TECHNOLOGY
Genesis Servo-Controlled Bass
DRAMATICALLY REDUCED DISTORTION,
IMPROVED TRANSIENT RESPONSE
The Genesis® servo-controlled bass system reduces distortion to imperceptible levels at any reasonable loudness.
In order to convey the bass frequencies accurately, a woofer has to move extremely forcefully in the air load of the room. This necessitates a large, strong (and therefore heavy) woofer cone.
When you have a high-impact, low-bass signal that starts and stops suddenly (for example a tympani), the inertia of the woofer cone makes it slow to start moving, and then after it is moving, its momentum makes it continue to move after the signal has stopped.

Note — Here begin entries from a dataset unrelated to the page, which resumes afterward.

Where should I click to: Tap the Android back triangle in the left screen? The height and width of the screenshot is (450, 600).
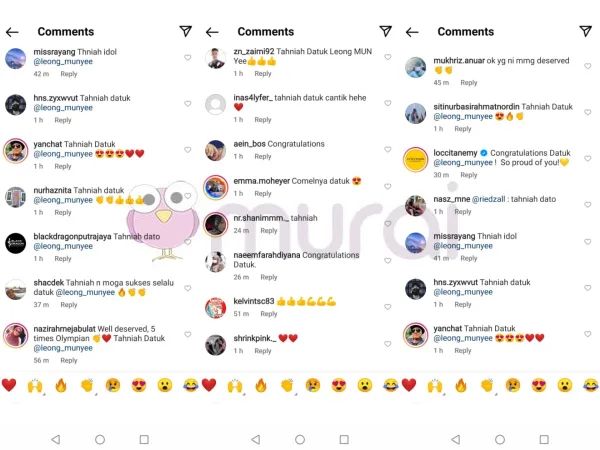point(55,439)
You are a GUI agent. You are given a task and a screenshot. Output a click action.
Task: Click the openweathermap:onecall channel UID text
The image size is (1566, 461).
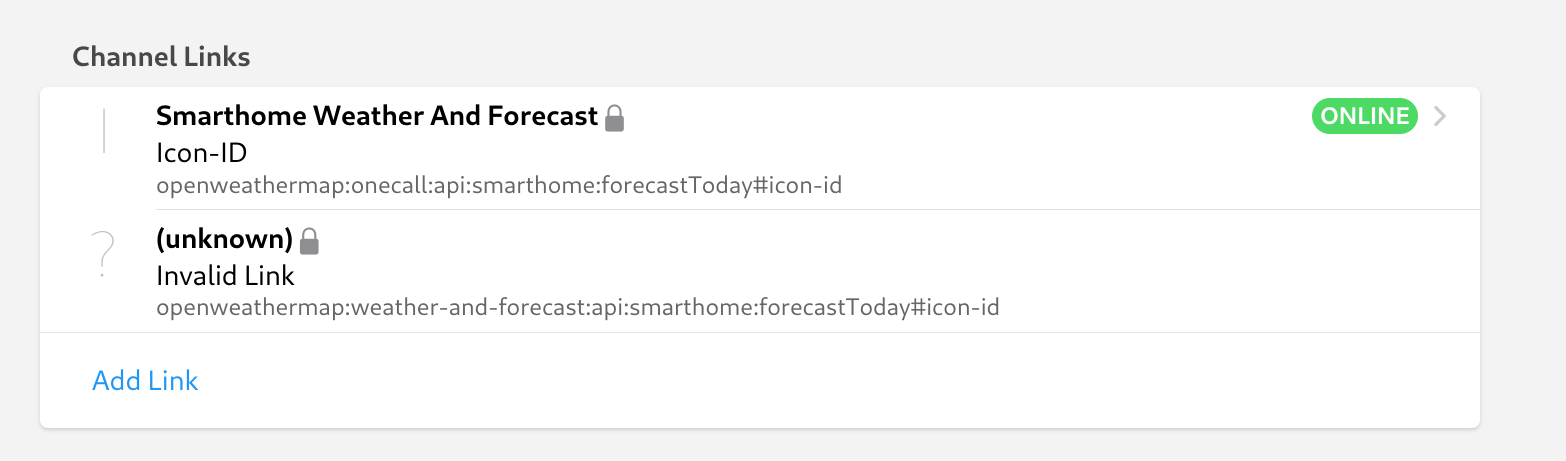(504, 186)
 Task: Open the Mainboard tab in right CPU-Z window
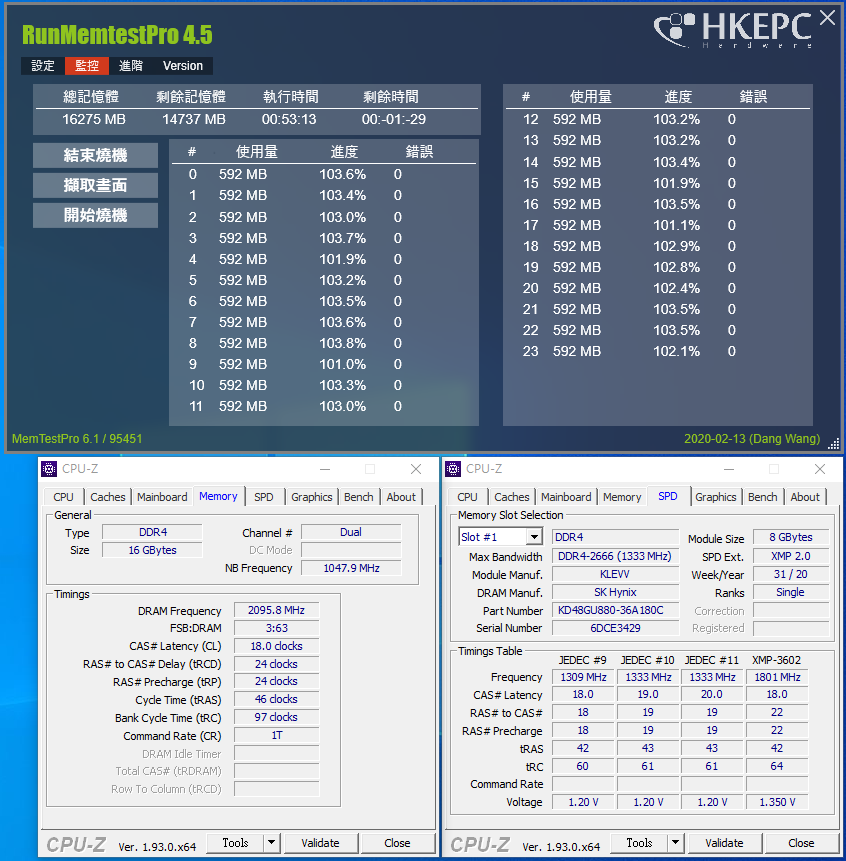pos(566,497)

Most loudspeakers rely on the amplifier to supply sufficient power to make the woofer cone start moving, and relies on the amplifiers damping factor to stop the cone after the signal stops. However, this can not totally fix the problem. The sonic result is overhang, bloat, lack of tautness and definition, and a blurring of dynamic impact.

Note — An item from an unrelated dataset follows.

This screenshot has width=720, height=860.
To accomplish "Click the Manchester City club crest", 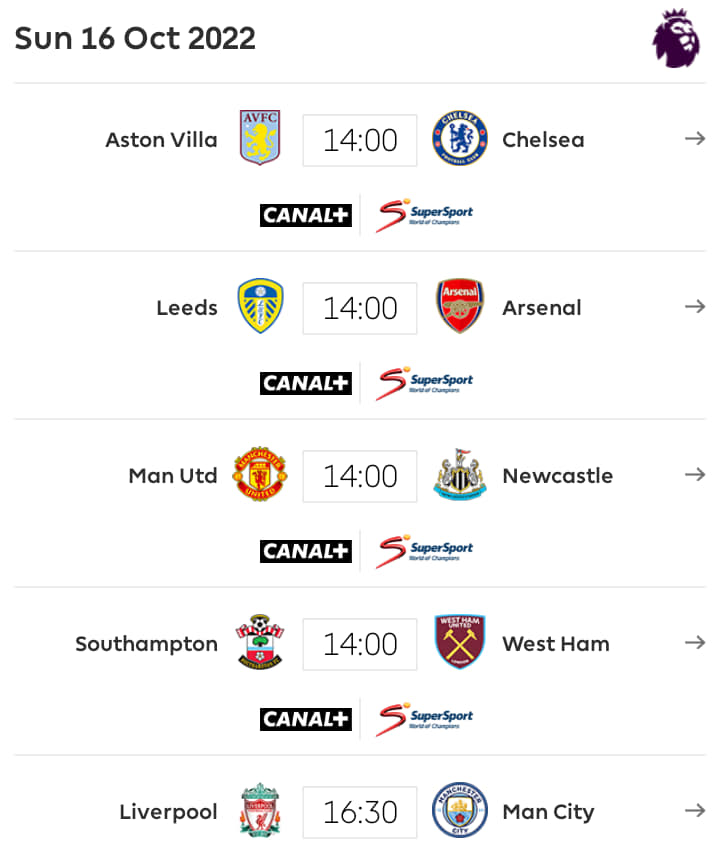I will pos(460,810).
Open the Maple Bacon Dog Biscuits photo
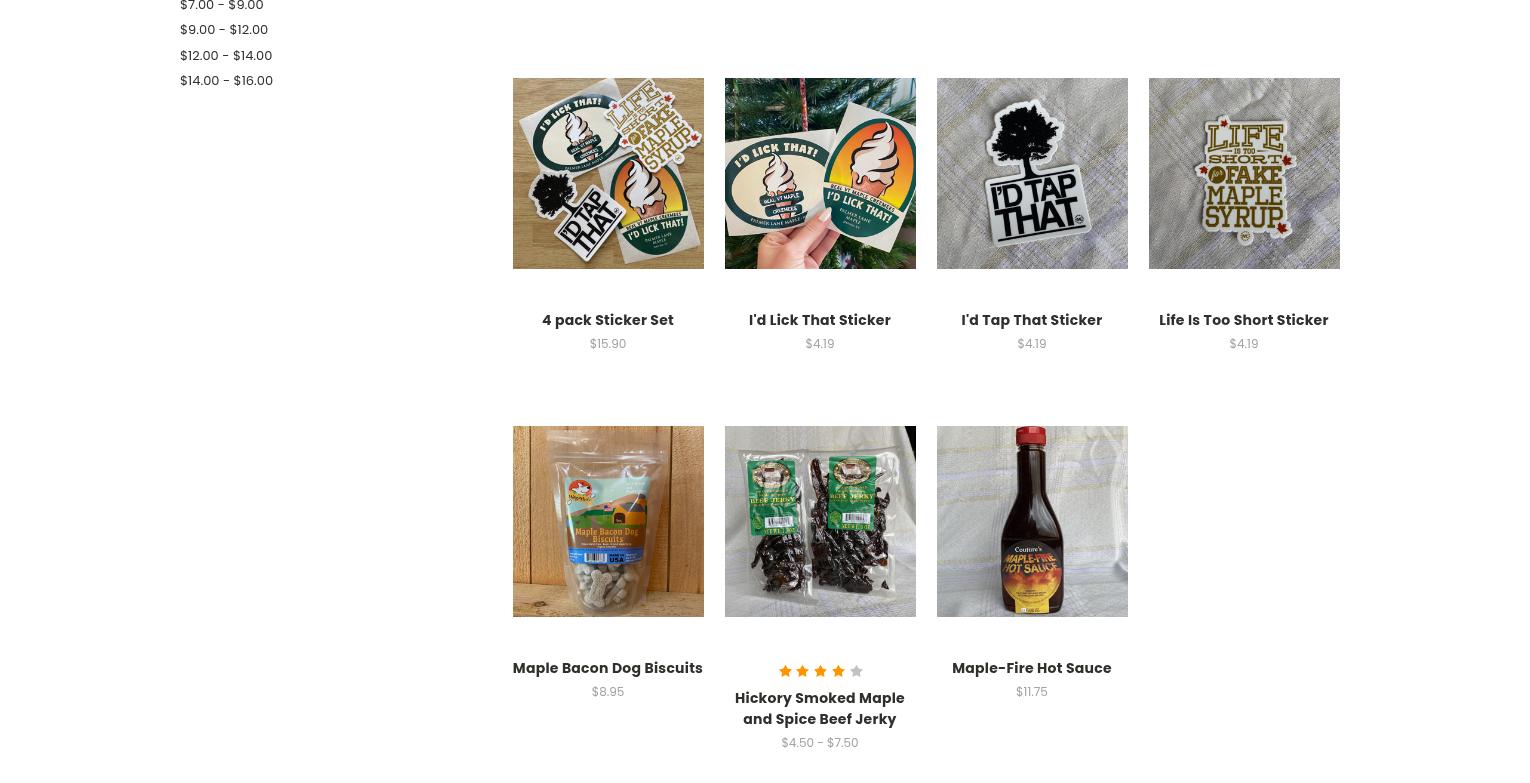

THE SOLUTION IS THE GENESIS SERVO-CONTROLLED BASS SYSTEM
The concept is an easy one to understand. An accelerometer mounted to the woofer voice-coil is used to continuously monitor the motion of the woofer cone. A comparison circuit instantly compares the motion to the input signal, identifies any deviation, and instantaneously applies a corrective signal to compensate for any deviation between the input and the woofer – correcting for both the inertia and the inherent non-linearity of the woofer.
With the servo system, the circuit senses that the woofer is not moving as fast as it should, and it applies more current to make it move faster. When the signal stops, it detects that the woofer continues to move when it shouldn’t be and applies a counter-signal to stop the woofer faster and more effectively than an open loop woofer could possibly respond.
Thus, the servo-drive reduces distortion and improves transient response by making the woofer appear to be massless. Typical non-servo woofer systems have distortion levels that exceed 10% at even moderate levels. The Genesis servo bass system reduces this distortion to below one percent at almost any output level. The system also drives the woofer to constant acceleration, which makes the frequency response of the woofer anechoically flat to the lowest frequencies.
Very few loudspeakers use servo drives, either because most designers think that it is too difficult to design, too expensive, or because of the extraordinary demands a servo system makes on the amplifier and the transducer. It demands an extremely powerful and current-capable amplifier, and a tremendously strong transducer.
"The system in totality is not easy to design. Arnie Nudell and John Ulrick first introduced it in the legendary Infinity Servo Statik One in 1968. The technology has been constantly refined by Genesis, resulting in a reliable system that delivers “floorshakingly-musical bass."